# [STATED GOAL]
Rewrite the stretch of the forum thread on battery-powered monolights from "Anyone have much" through "individual power supply.", replacing "outdoor shoots" with "location shoots".

# [TEXT BLOCK]
★ ★ ★
# Battery powered supplied monolights



## bledererphoto (Apr 28, 2012)

Anyone have much experience with flashpoint m series monolights with their battery packs?  I am gravitating toward those or alien bees with vanguard mini.  Looking at 300 watt range for power enough for outdoor shoots.  Would like to stay in 600 range for the combination of two strobe plus individual power supply.


----------



## Mach0 (Apr 28, 2012)

You will exceed your budget. Your best bet in that case is get the vaga and flashpoint ii's.


----------



## bledererphoto (Apr 28, 2012)

I know through adorama they have 300w plus power packs for 285 each for flashpoint, just don't  know if units are of good quality.


----------



## Mike_E (Apr 28, 2012)

They're not Profoto but they're pretty good.  Light is pretty consistent and the controls are as well.

How long they last is up to you.


----------



## Mach0 (Apr 28, 2012)

bledererphoto said:
			
		

> I know through adorama they have 300w plus power packs for 285 each for flashpoint, just don't  know if units are of good quality.
★ ★ ★
# [SUPPLIED INFORMATION]
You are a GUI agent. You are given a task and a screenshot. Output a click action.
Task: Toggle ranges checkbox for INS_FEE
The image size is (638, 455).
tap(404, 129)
★ ★ ★
# [RESULT]
Anyone have much experience with flashpoint m series monolights with their battery packs?  I am gravitating toward those or alien bees with vanguard mini.  Looking at 300 watt range for power enough for location shoots.  Would like to stay in 600 range for the combination of two strobe plus individual power supply.